Die Kommission will zudem Opfer entschädigen, etwa mithilfe von Renten oder Stipendien für Waisen. Wie viele Menschen Anspruch darauf haben, soll in den kommenden Monaten ermittelt werden. Für die Aufarbeitung stehen aktuell jedoch lediglich 1,4 Millionen US-Dollar zur Verfügung. Essa Njie, Politikwissenschaftler an der Universität von Gambia, zweifelt deshalb an den ambitionierten Zielen: "Man versöhnt Menschen nicht einfach nur so. Man muss sie auch entschädigen. Doch bei der momentanen Wirtschaftslage wird das für die Regierung sehr schwierig werden."
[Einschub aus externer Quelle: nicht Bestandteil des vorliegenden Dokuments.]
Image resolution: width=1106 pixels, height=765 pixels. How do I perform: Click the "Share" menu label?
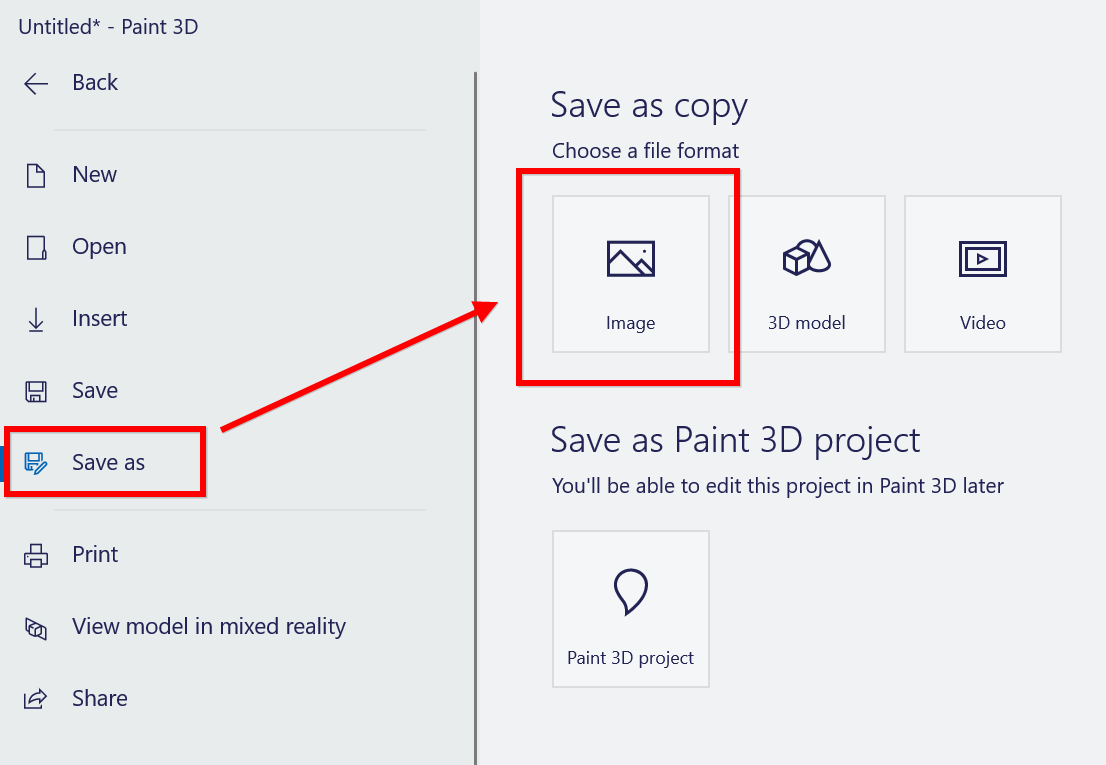click(100, 699)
Sieben Monate nach dem Machtwechsel sind Opfer wie Yusufa Mbaye wenig euphorisch, wenn ihre neuen Politiker überall Werbung für das Projekt machen. Mbaye hat Präsident Barrow im Januar sogar persönlich getroffen, doch seitdem hat er nichts mehr gehört. "Vielleicht gibt es eine Entschädigung, vielleicht auch nicht", sagt er. "Ich bin von der gambischen Regierung nicht überzeugt. Dabei haben wir so viele Briefe geschrieben."

Ein gespaltenes Land soll geeint werden

Noch ist völlig offen, wie viele Fälle vor Gericht landen werden und was mit bisherigen Jammeh-Anhängern geschieht, die noch immer verantwortungsvolle Positionen bekleiden. Politikwissenschaftler Njie fordert, in alle Richtungen zu untersuchen: "Wir müssen eine selektive Gerechtigkeit vermeiden. Seit 1994 sind in diesem Land so viele Verbrechen begangen worden. Wir dürfen uns nicht nur einen bestimmen Bereich und bestimmte Menschen aussuchen."
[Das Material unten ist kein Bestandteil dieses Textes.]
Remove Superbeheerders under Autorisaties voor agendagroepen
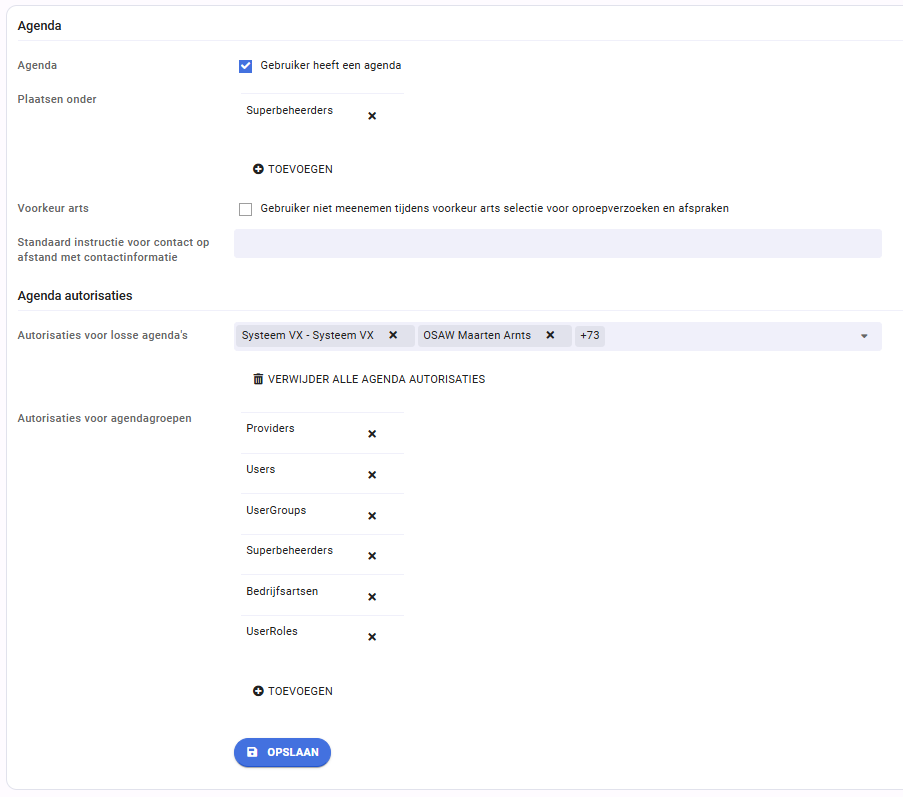This screenshot has width=903, height=797. point(372,556)
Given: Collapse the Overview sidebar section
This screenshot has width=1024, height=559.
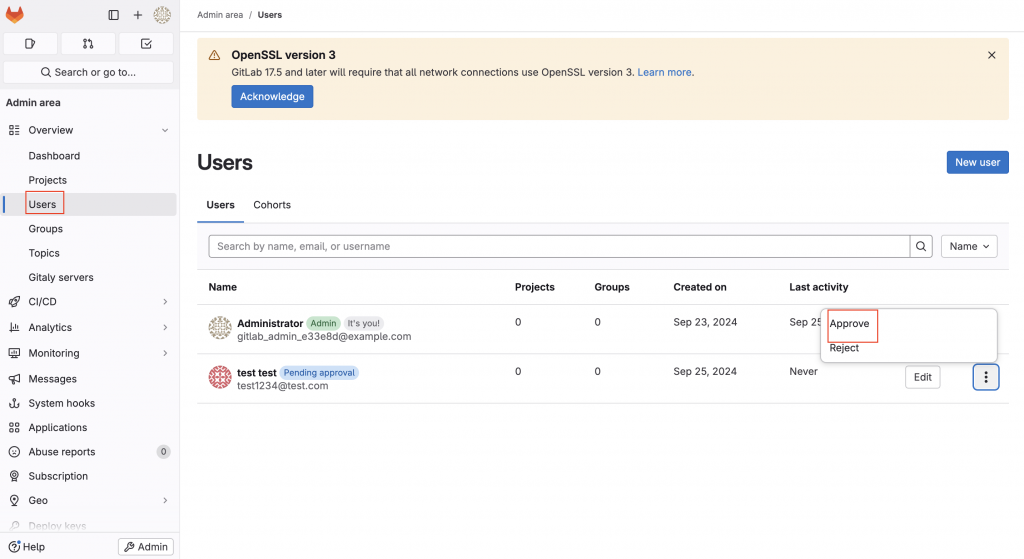Looking at the screenshot, I should click(x=165, y=130).
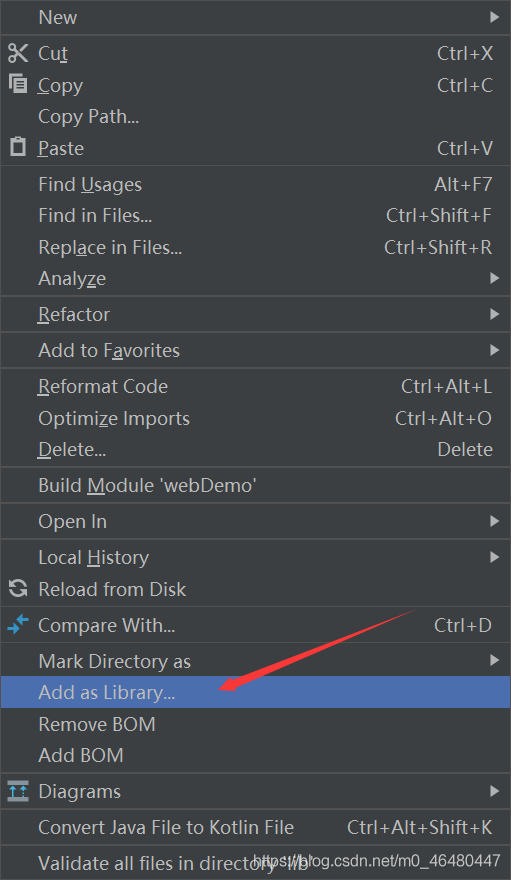Click the Diagrams icon
The image size is (511, 880).
tap(18, 791)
Versöhnung in Gambia ( Banjul)
Politikwissenschaftler Essa NjieBild: DW/Katrin Gänsler

Für die Zukunft Gambias, wo gerade einmal rund zwei Millionen Menschen leben, ist aber noch etwas anderes von Bedeutung. Nach Jahren der Menschenrechtsverletzungen soll das Land wieder geeint werden. "Wir wünschen uns, dass sich wirklich jeder Gambier von der Kommission repräsentiert fühlt", sagt Justizminister Tambadou über das neue Projekt. "Bei der Gründung der Kommission achten wir deshalb sehr auf die regionale, ethnische und religiöse Zusammensetzung."
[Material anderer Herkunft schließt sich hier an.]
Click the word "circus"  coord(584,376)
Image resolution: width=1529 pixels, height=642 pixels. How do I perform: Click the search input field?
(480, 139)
Yusufa Mbaye reichen all die Pläne bisher nicht aus. Ihm ist die Kommission zu unpersönlich. Trotzdem hofft er, irgendwann einmal zu erfahren, wer ihm in den Rücken geschossen hat. Sein Wunsch: "Mit allen anderen Opfern aus der Jammeh-Zeit möchte ich Präsident Barrow noch einmal treffen."